[Stored dataset items]
-----

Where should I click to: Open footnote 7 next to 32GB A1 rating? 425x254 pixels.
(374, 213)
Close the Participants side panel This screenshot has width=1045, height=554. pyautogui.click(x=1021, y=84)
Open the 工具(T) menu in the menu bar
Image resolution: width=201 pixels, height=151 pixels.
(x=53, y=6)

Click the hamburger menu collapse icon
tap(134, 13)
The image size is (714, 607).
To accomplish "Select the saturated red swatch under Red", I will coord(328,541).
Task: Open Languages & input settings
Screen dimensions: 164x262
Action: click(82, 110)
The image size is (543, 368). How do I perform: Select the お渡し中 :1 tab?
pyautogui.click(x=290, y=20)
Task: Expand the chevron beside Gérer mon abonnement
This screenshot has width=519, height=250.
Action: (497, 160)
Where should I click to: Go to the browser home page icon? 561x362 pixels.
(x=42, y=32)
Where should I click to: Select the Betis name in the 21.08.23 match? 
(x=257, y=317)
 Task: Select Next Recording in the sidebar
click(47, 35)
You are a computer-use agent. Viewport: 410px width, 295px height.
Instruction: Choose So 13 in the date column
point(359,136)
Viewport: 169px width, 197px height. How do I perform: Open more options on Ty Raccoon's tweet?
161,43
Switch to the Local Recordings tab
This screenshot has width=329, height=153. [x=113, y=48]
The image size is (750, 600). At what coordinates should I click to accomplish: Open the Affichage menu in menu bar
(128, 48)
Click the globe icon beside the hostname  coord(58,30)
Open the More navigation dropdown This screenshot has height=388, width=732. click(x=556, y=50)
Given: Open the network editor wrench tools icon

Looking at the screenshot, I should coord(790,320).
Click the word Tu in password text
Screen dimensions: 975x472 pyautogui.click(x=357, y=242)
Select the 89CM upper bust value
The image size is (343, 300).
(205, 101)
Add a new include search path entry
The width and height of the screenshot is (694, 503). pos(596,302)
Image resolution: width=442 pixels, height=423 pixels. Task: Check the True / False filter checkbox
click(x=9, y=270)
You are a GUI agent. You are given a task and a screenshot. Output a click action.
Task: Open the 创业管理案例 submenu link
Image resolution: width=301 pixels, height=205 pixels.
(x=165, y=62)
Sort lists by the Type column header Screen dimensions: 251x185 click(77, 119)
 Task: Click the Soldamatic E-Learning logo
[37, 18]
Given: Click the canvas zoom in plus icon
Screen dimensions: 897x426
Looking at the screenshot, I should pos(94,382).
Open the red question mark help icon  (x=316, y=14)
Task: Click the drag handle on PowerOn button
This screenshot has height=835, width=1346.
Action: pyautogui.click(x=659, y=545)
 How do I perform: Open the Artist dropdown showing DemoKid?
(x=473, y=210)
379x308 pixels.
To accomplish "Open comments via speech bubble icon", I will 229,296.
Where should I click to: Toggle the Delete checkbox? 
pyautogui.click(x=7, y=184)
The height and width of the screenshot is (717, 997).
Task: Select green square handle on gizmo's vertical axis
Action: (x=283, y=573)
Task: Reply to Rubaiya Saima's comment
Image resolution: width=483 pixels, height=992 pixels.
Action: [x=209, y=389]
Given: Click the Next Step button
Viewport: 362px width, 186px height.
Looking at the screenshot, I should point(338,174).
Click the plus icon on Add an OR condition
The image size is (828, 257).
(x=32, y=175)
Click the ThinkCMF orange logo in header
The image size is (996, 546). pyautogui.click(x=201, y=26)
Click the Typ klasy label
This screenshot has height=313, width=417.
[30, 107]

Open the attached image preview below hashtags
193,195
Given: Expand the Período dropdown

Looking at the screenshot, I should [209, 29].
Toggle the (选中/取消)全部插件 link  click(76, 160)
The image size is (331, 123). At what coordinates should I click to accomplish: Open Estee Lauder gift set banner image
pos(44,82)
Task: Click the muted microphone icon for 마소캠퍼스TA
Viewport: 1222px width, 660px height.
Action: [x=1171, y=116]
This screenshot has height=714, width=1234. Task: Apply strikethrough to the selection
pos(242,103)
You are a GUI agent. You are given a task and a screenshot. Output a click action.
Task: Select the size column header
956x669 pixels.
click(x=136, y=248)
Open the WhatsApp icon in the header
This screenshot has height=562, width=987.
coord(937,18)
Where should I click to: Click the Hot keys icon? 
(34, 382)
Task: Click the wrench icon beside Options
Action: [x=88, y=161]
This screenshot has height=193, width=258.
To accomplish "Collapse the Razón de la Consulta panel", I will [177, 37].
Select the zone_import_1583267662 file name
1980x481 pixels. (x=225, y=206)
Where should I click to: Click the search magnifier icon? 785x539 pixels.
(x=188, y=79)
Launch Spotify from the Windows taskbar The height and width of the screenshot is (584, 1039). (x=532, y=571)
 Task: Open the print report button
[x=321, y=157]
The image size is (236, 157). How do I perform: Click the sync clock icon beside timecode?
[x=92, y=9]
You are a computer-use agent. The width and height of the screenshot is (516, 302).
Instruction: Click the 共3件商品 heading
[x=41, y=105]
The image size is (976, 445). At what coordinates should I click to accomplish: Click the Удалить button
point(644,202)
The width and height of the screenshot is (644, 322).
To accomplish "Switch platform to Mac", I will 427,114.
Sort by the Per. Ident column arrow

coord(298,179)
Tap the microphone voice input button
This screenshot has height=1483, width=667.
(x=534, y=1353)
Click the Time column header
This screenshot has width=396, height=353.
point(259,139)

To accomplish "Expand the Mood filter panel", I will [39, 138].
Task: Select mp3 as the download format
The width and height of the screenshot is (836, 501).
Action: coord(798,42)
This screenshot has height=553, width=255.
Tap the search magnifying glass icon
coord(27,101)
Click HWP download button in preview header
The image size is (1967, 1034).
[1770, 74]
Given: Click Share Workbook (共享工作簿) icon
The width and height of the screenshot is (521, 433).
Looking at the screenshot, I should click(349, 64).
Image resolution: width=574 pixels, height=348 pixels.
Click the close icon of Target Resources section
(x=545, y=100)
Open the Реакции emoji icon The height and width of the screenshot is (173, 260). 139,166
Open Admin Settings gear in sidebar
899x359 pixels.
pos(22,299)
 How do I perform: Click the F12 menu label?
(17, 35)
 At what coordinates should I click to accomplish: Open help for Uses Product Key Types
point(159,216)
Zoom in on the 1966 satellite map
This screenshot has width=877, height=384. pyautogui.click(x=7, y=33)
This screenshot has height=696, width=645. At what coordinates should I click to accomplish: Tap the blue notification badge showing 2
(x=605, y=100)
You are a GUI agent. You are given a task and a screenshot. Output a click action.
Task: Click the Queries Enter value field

-----

**About this exercise**: Transcribe, in full, each record that appears above.

**Exercise result**:
Where should I click to: Open footnote 7 next to 32GB A1 rating? 425x254 pixels.
(374, 213)
Close the Participants side panel This screenshot has width=1045, height=554. pyautogui.click(x=1021, y=84)
Open the 工具(T) menu in the menu bar
Image resolution: width=201 pixels, height=151 pixels.
(x=53, y=6)

Click the hamburger menu collapse icon
tap(134, 13)
The image size is (714, 607).
To accomplish "Select the saturated red swatch under Red", I will coord(328,541).
Task: Open Languages & input settings
Screen dimensions: 164x262
Action: click(82, 110)
The image size is (543, 368). How do I perform: Select the お渡し中 :1 tab?
pyautogui.click(x=290, y=20)
Task: Expand the chevron beside Gérer mon abonnement
This screenshot has width=519, height=250.
Action: (497, 160)
Where should I click to: Go to the browser home page icon? 561x362 pixels.
(x=42, y=32)
Where should I click to: Select the Betis name in the 21.08.23 match? 
(x=257, y=317)
 Task: Select Next Recording in the sidebar
click(47, 35)
You are a computer-use agent. Viewport: 410px width, 295px height.
Instruction: Choose So 13 in the date column
point(359,136)
Viewport: 169px width, 197px height. How do I perform: Open more options on Ty Raccoon's tweet?
161,43
Switch to the Local Recordings tab
This screenshot has width=329, height=153. [x=113, y=48]
The image size is (750, 600). At what coordinates should I click to accomplish: Open the Affichage menu in menu bar
(128, 48)
Click the globe icon beside the hostname  coord(58,30)
Open the More navigation dropdown This screenshot has height=388, width=732. click(x=556, y=50)
Given: Open the network editor wrench tools icon

Looking at the screenshot, I should coord(790,320).
Click the word Tu in password text
Screen dimensions: 975x472 pyautogui.click(x=357, y=242)
Select the 89CM upper bust value
The image size is (343, 300).
(205, 101)
Add a new include search path entry
The width and height of the screenshot is (694, 503). pos(596,302)
Image resolution: width=442 pixels, height=423 pixels. Task: Check the True / False filter checkbox
click(x=9, y=270)
You are a GUI agent. You are given a task and a screenshot. Output a click action.
Task: Open the 创业管理案例 submenu link
Image resolution: width=301 pixels, height=205 pixels.
(x=165, y=62)
Sort lists by the Type column header Screen dimensions: 251x185 click(77, 119)
 Task: Click the Soldamatic E-Learning logo
[37, 18]
Given: Click the canvas zoom in plus icon
Screen dimensions: 897x426
Looking at the screenshot, I should pos(94,382).
Open the red question mark help icon  (x=316, y=14)
Task: Click the drag handle on PowerOn button
This screenshot has height=835, width=1346.
Action: pyautogui.click(x=659, y=545)
 How do I perform: Open the Artist dropdown showing DemoKid?
(x=473, y=210)
379x308 pixels.
To accomplish "Open comments via speech bubble icon", I will 229,296.
Where should I click to: Toggle the Delete checkbox? 
pyautogui.click(x=7, y=184)
The height and width of the screenshot is (717, 997).
Task: Select green square handle on gizmo's vertical axis
Action: (x=283, y=573)
Task: Reply to Rubaiya Saima's comment
Image resolution: width=483 pixels, height=992 pixels.
Action: [x=209, y=389]
Given: Click the Next Step button
Viewport: 362px width, 186px height.
Looking at the screenshot, I should point(338,174).
Click the plus icon on Add an OR condition
The image size is (828, 257).
(x=32, y=175)
Click the ThinkCMF orange logo in header
The image size is (996, 546). pyautogui.click(x=201, y=26)
Click the Typ klasy label
This screenshot has height=313, width=417.
[30, 107]

Open the attached image preview below hashtags
193,195
Given: Expand the Período dropdown

Looking at the screenshot, I should [209, 29].
Toggle the (选中/取消)全部插件 link  click(76, 160)
The image size is (331, 123). At what coordinates should I click to accomplish: Open Estee Lauder gift set banner image
pos(44,82)
Task: Click the muted microphone icon for 마소캠퍼스TA
Viewport: 1222px width, 660px height.
Action: [x=1171, y=116]
This screenshot has height=714, width=1234. Task: Apply strikethrough to the selection
pos(242,103)
You are a GUI agent. You are given a task and a screenshot. Output a click action.
Task: Select the size column header
956x669 pixels.
click(x=136, y=248)
Open the WhatsApp icon in the header
This screenshot has height=562, width=987.
coord(937,18)
Where should I click to: Click the Hot keys icon? 
(34, 382)
Task: Click the wrench icon beside Options
Action: [x=88, y=161]
This screenshot has height=193, width=258.
To accomplish "Collapse the Razón de la Consulta panel", I will [177, 37].
Select the zone_import_1583267662 file name
1980x481 pixels. (x=225, y=206)
Where should I click to: Click the search magnifier icon? 785x539 pixels.
(x=188, y=79)
Launch Spotify from the Windows taskbar The height and width of the screenshot is (584, 1039). (x=532, y=571)
 Task: Open the print report button
[x=321, y=157]
The image size is (236, 157). How do I perform: Click the sync clock icon beside timecode?
[x=92, y=9]
You are a computer-use agent. The width and height of the screenshot is (516, 302).
Instruction: Click the 共3件商品 heading
[x=41, y=105]
The image size is (976, 445). At what coordinates should I click to accomplish: Click the Удалить button
point(644,202)
The width and height of the screenshot is (644, 322).
To accomplish "Switch platform to Mac", I will 427,114.
Sort by the Per. Ident column arrow

coord(298,179)
Tap the microphone voice input button
This screenshot has height=1483, width=667.
(x=534, y=1353)
Click the Time column header
This screenshot has width=396, height=353.
point(259,139)

To accomplish "Expand the Mood filter panel", I will [39, 138].
Task: Select mp3 as the download format
The width and height of the screenshot is (836, 501).
Action: coord(798,42)
This screenshot has height=553, width=255.
Tap the search magnifying glass icon
coord(27,101)
Click HWP download button in preview header
The image size is (1967, 1034).
[1770, 74]
Given: Click Share Workbook (共享工作簿) icon
The width and height of the screenshot is (521, 433).
Looking at the screenshot, I should click(349, 64).
Image resolution: width=574 pixels, height=348 pixels.
Click the close icon of Target Resources section
(x=545, y=100)
Open the Реакции emoji icon The height and width of the screenshot is (173, 260). 139,166
Open Admin Settings gear in sidebar
899x359 pixels.
pos(22,299)
 How do I perform: Click the F12 menu label?
(17, 35)
 At what coordinates should I click to accomplish: Open help for Uses Product Key Types
point(159,216)
Zoom in on the 1966 satellite map
This screenshot has width=877, height=384. pyautogui.click(x=7, y=33)
This screenshot has height=696, width=645. At what coordinates should I click to accomplish: Tap the blue notification badge showing 2
(x=605, y=100)
You are a GUI agent. You are given a task and a screenshot. Output a click action.
Task: Click the Queries Enter value field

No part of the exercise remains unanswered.